I held them up, and everyone seemed to approve, but as I drew my attention to Josh I could see that he had turned a sickly shade of white. We locked eyes for a moment and then he turned and walked into the kitchen. As I watched him dial a number on the corded phone attached to the wall my mom whispered in my ear that she knew that Josh and I didn’t talk as much since one of the walkie-talkies had broken, so she thought I’d like it.
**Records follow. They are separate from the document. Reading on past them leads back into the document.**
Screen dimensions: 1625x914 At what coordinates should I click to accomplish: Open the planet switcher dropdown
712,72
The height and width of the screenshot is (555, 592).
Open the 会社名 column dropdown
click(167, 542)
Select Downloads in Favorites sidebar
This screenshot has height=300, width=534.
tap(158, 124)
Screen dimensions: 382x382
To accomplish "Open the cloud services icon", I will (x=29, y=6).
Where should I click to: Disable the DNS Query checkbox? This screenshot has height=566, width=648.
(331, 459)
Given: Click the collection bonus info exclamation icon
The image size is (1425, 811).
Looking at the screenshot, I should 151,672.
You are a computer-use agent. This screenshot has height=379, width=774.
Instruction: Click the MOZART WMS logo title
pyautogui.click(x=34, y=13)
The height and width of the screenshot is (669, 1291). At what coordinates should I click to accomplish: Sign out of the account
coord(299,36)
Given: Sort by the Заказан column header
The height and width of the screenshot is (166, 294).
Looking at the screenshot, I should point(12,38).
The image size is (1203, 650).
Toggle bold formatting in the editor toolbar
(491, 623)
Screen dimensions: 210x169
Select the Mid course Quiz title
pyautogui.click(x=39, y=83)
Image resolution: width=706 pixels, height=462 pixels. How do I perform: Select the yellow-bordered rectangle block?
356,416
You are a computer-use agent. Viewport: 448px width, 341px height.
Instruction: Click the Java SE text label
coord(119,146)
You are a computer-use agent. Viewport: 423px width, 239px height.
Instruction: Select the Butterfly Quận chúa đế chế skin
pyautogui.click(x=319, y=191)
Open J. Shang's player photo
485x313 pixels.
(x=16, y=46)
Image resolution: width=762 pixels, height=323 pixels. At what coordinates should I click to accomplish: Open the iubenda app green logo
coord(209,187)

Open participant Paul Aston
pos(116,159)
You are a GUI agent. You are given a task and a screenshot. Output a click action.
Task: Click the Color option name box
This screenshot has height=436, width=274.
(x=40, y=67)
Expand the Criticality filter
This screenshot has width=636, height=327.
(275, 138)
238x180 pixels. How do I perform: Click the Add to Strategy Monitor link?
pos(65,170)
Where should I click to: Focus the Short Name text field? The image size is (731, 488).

I was filled with an intense appreciation for my mom’s thoughtfulness, but this feeling was easily overpowered by the emotions resurrected by the returning memories I’d tried so hard to bury.
When everyone was eating cake I asked Josh who he had called. He told me he wasn’t feeling well so he called his dad to come get him. I understood that he wanted to leave, but I told him that I wished we could hang out more. I extended one of the walkie-talkies to him, but he put his hand up in refusal.

Dejected, I said, “Well thanks for coming, I guess. I hope I’ll see you before my next birthday.”

“I’m sorry … I’ll try to call you back more often. I really will.” he said.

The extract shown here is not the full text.